- Task:
Return every line of the rows below that contains the word "agent". Case counts, so match capitals and lowercase letters.
>> START Listed records
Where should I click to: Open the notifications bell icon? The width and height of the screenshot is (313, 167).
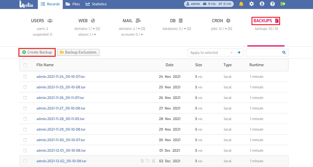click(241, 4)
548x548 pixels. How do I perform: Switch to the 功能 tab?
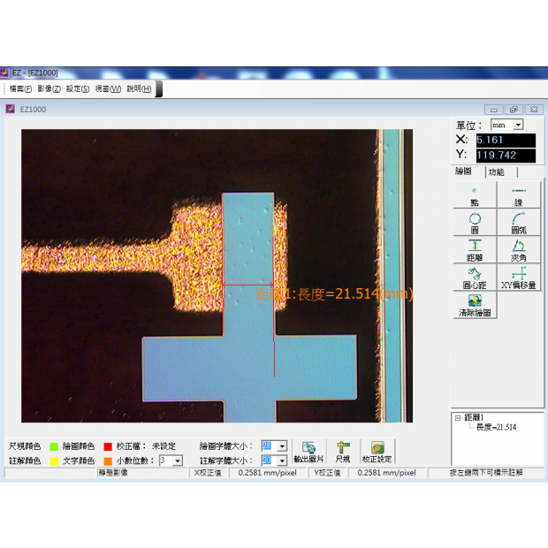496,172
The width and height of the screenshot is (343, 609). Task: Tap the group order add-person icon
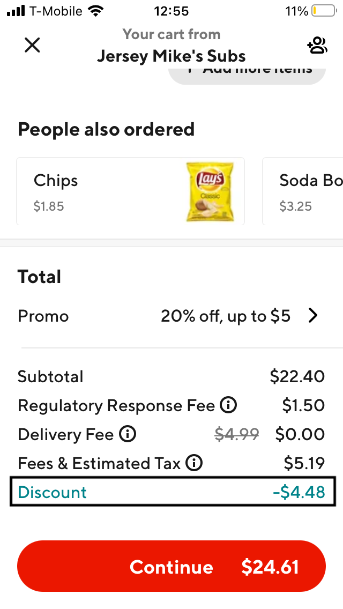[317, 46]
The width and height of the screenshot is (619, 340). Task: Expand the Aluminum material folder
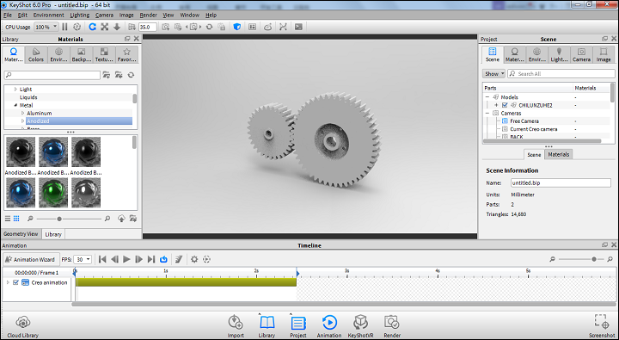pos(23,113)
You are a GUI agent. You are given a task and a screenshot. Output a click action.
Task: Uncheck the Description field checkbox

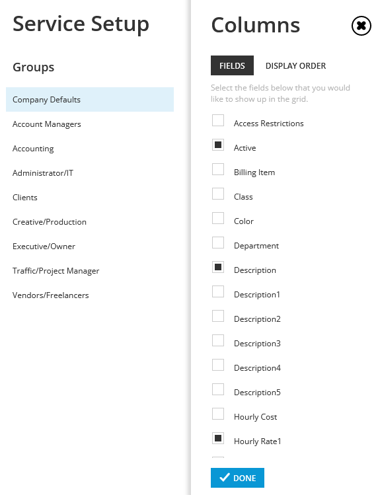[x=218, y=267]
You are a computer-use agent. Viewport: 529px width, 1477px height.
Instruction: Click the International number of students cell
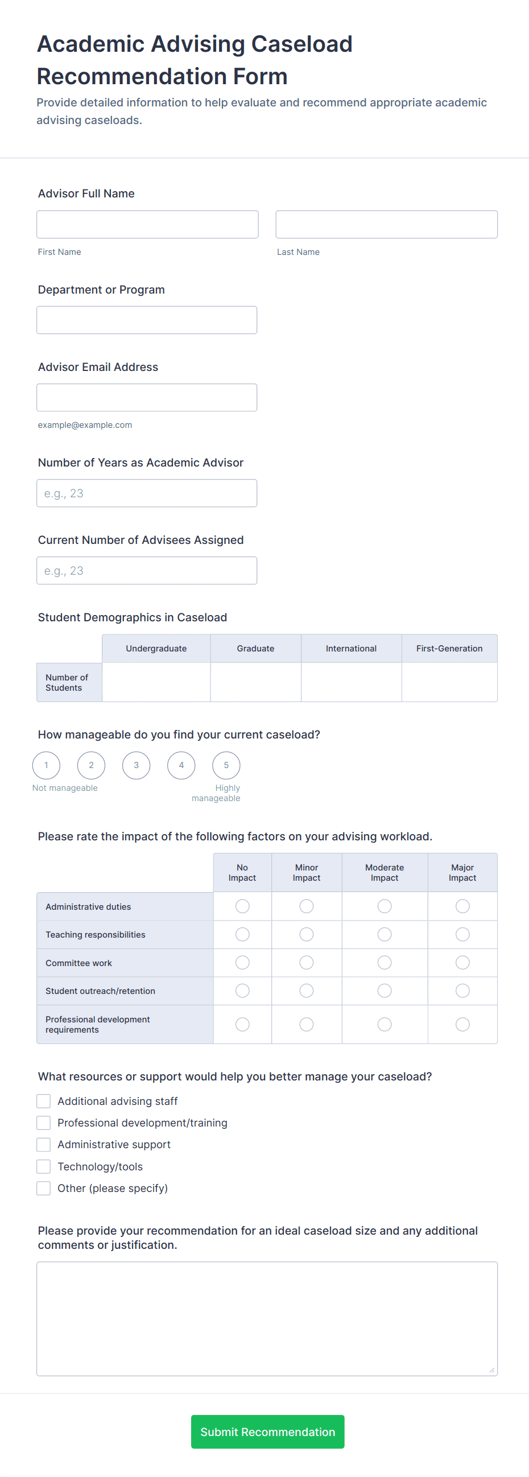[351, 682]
>> END Listed records
- Result of this task:
You are a GUI agent. You are given a task and a screenshot. Output a click action.
You are a computer-use agent. Viewport: 529px width, 1477px height.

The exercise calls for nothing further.